Landasan Regulasi dan Pertanyaan Hukum
Secara formal, kebijakan ini memang memiliki dasar. Inpres dan Surat Edaran Gubernur mengatur efisiensi belanja daerah, mengutamakan pengeluaran untuk hal rutin, mengikat, dan mendesak seperti gaji pegawai. Namun, yang menjadi masalah adalah penerapannya di tengah tahun anggaran tanpa kajian komprehensif terhadap program yang sudah berjalan.
Pengelolaan APBD bukan hanya soal menahan belanja, tetapi juga memastikan kesinambungan program dan proyek yang telah direncanakan serta disepakati bersama DPRD. Dalam konteks hukum keuangan daerah, perubahan mendadak tanpa penyesuaian dokumen perencanaan dan penganggaran dapat berpotensi melanggar asas transparency, accountability, dan predictability.
Dampak pada Masyarakat
Dampak paling nyata dirasakan masyarakat di sektor-sektor vital. Program bantuan untuk kelompok tani---seperti pengadaan bibit, pupuk, dan perbaikan irigasi---terhenti. Padahal, sektor pertanian merupakan tulang punggung ekonomi daerah sekaligus penopang ketahanan pangan nasional.

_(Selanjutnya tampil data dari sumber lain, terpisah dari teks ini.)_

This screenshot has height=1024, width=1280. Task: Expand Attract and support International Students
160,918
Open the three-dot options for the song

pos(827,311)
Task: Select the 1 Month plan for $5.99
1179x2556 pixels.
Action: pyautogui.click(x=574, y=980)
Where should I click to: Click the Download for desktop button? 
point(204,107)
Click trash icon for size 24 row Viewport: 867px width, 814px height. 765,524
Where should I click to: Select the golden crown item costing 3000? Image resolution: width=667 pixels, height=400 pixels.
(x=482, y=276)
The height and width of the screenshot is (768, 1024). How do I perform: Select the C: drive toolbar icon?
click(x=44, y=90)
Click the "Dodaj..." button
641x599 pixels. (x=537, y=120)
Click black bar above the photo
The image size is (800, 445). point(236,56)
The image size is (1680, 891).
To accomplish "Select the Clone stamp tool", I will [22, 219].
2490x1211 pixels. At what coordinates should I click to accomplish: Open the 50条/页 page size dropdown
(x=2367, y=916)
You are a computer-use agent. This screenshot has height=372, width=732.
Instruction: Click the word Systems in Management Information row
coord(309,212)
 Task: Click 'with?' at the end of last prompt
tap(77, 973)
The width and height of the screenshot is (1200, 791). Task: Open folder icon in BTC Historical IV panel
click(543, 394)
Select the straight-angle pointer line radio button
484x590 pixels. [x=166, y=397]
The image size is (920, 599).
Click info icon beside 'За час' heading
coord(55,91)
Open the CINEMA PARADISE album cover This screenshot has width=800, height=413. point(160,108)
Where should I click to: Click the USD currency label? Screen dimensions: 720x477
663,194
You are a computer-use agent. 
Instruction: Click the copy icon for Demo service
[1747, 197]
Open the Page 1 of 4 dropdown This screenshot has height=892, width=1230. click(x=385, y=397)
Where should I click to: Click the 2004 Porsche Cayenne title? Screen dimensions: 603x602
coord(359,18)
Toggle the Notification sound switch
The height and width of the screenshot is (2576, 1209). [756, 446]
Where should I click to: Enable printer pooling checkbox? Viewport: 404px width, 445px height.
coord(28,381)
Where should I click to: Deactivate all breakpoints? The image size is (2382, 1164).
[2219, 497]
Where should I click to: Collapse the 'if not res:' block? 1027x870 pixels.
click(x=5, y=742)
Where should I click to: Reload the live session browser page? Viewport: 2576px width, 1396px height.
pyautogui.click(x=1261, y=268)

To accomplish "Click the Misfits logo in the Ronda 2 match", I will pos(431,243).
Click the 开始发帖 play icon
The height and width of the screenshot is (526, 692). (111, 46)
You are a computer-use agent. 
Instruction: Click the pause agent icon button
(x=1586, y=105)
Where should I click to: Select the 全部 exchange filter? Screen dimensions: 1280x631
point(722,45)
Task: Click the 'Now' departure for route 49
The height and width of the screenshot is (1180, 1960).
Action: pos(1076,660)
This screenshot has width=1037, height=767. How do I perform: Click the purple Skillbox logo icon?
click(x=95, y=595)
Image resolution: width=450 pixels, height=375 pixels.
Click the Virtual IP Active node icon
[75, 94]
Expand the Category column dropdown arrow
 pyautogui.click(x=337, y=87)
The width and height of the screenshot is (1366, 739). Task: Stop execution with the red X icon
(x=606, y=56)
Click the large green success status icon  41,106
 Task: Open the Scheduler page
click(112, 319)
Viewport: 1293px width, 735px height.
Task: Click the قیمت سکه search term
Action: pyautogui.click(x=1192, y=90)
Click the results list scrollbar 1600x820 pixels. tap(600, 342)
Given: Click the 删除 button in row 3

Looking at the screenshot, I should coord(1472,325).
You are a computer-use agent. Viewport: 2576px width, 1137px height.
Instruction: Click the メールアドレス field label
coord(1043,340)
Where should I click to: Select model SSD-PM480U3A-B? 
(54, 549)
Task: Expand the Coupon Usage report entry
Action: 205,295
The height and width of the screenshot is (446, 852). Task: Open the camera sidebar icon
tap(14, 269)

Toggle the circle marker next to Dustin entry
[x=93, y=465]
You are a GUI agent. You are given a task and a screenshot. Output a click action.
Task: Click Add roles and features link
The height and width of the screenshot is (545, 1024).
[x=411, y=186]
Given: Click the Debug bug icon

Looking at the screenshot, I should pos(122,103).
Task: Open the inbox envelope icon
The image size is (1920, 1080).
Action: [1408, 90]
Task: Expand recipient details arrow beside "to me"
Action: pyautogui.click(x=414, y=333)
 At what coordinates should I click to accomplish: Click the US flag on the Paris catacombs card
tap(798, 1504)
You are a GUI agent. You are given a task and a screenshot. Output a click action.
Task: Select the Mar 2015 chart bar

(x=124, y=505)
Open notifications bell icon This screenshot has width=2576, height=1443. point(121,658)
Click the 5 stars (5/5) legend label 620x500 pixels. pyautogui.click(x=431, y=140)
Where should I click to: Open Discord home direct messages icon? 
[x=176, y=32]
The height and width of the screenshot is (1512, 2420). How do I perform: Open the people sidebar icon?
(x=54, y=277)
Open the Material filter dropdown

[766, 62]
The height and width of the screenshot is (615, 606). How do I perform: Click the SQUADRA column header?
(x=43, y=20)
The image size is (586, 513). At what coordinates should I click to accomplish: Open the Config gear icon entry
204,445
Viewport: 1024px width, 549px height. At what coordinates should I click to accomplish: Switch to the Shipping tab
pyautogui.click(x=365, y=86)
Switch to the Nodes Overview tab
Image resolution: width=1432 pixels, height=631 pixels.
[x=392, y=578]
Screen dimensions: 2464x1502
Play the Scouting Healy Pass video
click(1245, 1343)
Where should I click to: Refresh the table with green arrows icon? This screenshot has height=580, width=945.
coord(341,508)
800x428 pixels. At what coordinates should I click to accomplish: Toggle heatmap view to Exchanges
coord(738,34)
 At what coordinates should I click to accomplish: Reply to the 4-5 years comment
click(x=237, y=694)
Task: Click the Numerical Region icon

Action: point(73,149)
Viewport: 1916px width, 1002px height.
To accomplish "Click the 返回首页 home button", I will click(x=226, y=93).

Pelayanan publik lain seperti kesehatan, pendidikan, dan bantuan sosial juga terganggu. Tenaga honorer, termasuk sukarelawan di berbagai instansi, kehilangan dukungan transportasi yang sebelumnya didanai dari rereongan. Semua ini menimbulkan efek domino yang merugikan kehidupan sehari-hari warga.
Proyek Terhenti dan Efek Ekonomi
Tak hanya masyarakat, dunia usaha juga terdampak. Sejumlah proyek infrastruktur yang telah selesai dikerjakan tidak bisa dibayar karena cut off. Kontraktor yang telah menggunakan modal, bahkan sebagian dari pinjaman bank, kini menanggung beban bunga tanpa kepastian pembayaran. Keadaan ini berpotensi memicu sengketa kontrak, menurunkan kepercayaan investor, dan merusak reputasi pemerintah daerah di mata mitra kerja.
Lebih jauh, proyek yang belum selesai terancam melewati batas waktu pelaksanaan. Jika terjadi keterlambatan, kontraktor bisa dikenai denda sesuai klausul perjanjian, sementara masyarakat kehilangan manfaat dari infrastruktur yang semestinya sudah dapat digunakan.